However, I've found that being really open and collaborative with people helps mitigate the manipulation factor by a significant margin. In other words, you get them to agree that the project is not the highest priority or the highest ROI thing to be working on. You ask: "Given the list of W, X, Y, and Z, and keeping in mind that we only have enough resources to tackle two of these at a time, do you think X is the most important?" and they say "Well, X would be cool but yeah, W and Z would give us the most ROI, so let's hold off on X and Y until we have more time and resources."
The key is to be (or appear) really genuine with this. If it's obvious that you're kicking the can down the road because you don't want to do it, you won't win any friends or influence people. But if you can approach it with "I'd love to do X but the realities of our situation mean that we can't" in an authentic way, then you stand a much greater chance of having both sides walk away with a sense of accomplishment. They feel heard and valued, and you don't have to waste resources on something you don't think is a good idea.
If you can't be authentic about that, then I would just go the truthful route of "This isn't going to happen" and try and just be honest about the realities of the situation. They might feel hurt and rejected, but it's better than them feeling manipulated, IMO.
I take it one further. "Okay, let's sit down together and write out a story that fully defines what you're asking me to do".
Half the time they won't bother. -Your- effort is free, but -their- effort has a cost.
The other half of the time they will, because they care about it, and so it goes into the backlog, and they get to see what stuff takes precedence (and it's a legitimately good faith effort on my part to see it ranked appropriately, and that they feel informed as to what is coming ahead of it and why).
In a sane situation, you usually have a "product manager" or someone who owns the feature set and the priorities. (If you don't, if the engineers have to answer to multiple people with conflicting desires and demands, that's the first problem.)
But if you have a product manager (and they're doing their job), then all you have to do is tell them the truth. Let them figure out which features are priority, or will lead to the most revenue, or whatever. That's their job.
I was in an Extreme Programming estimating session one time. A particular story came up for our consideration, and several people groaned. Nobody wanted us to do the story, because it was going to be a bear to implement. I said "Just tell them the truth. They'll figure out why this is a bad idea." We estimated six months, and they decided that they didn't want the feature at that price.
> Like many "tricks" in people management, it works until people figure it out [...]
"Good strategy works even when you know it's coming" - something like this from "Sanctuary for all" :) One example of that was mentioned here few times: features need money. And resources and time.
But sometimes features can be crammed into project without bigger investment - just talk to devs and and often they will find a way.
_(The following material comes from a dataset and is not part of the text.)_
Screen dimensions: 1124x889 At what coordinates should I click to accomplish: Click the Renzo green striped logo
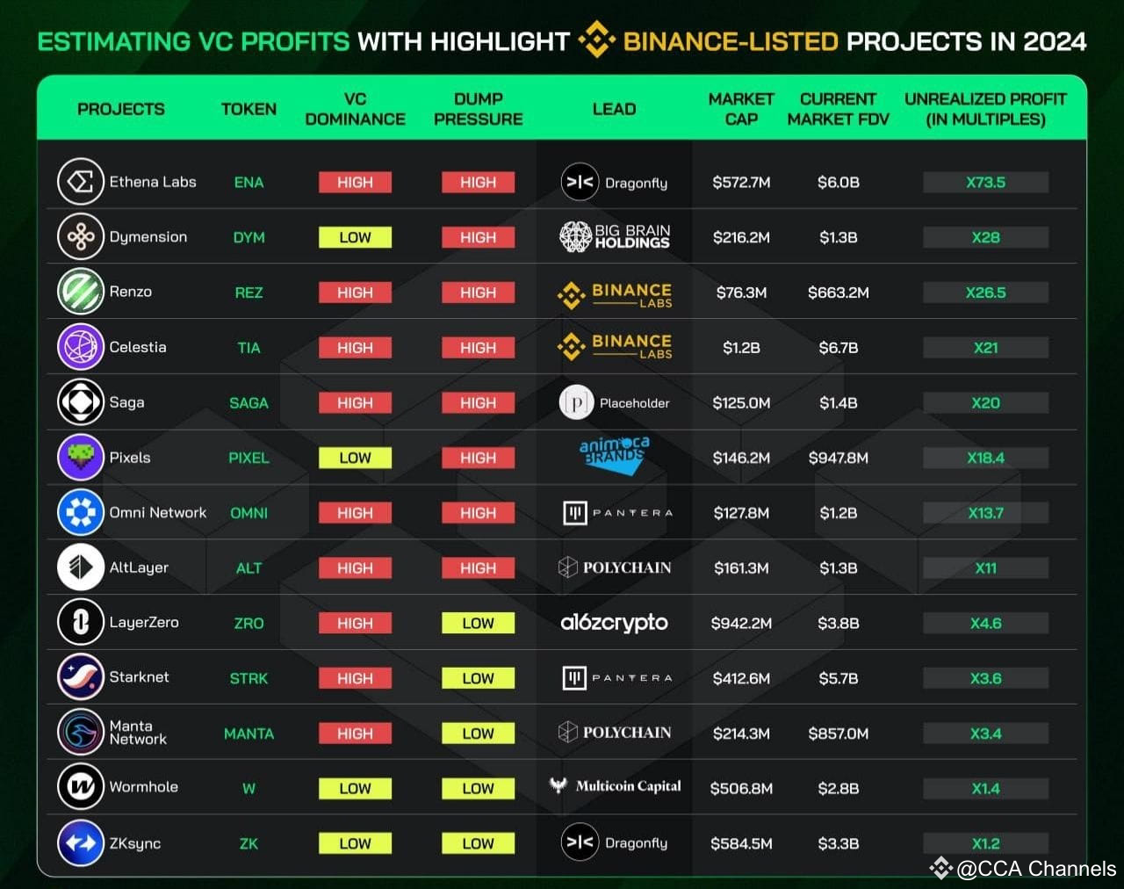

Sometimes it works perfectly, when overall architecture is good or extendable. And often it make total mess in codebase. But cost nothing ! ;)
Yeah, the future trick is kind of interesting because it solves the immediate problem and it allows people to feel like you heard their concerns and valued their advice. If that is what they are looking for then its a great solution. If they have spotted legit problems then you need to actually reassess things.
I guess like everything it is very contingent on the environment. It worked in this specific context.
I simply call hedgehogs ideologues. These people have a lens they see the whole world through and that tints everything a single color. It is a mental short-cut.
Some people like to call these mental models or lens, and that you should add as many as possible—switch out the green lens for a red lens and see if that makes things look better. And I agree, but I think if you have to consciously make “mental models” you are probably going to struggle to think critically about what the problems are anyway.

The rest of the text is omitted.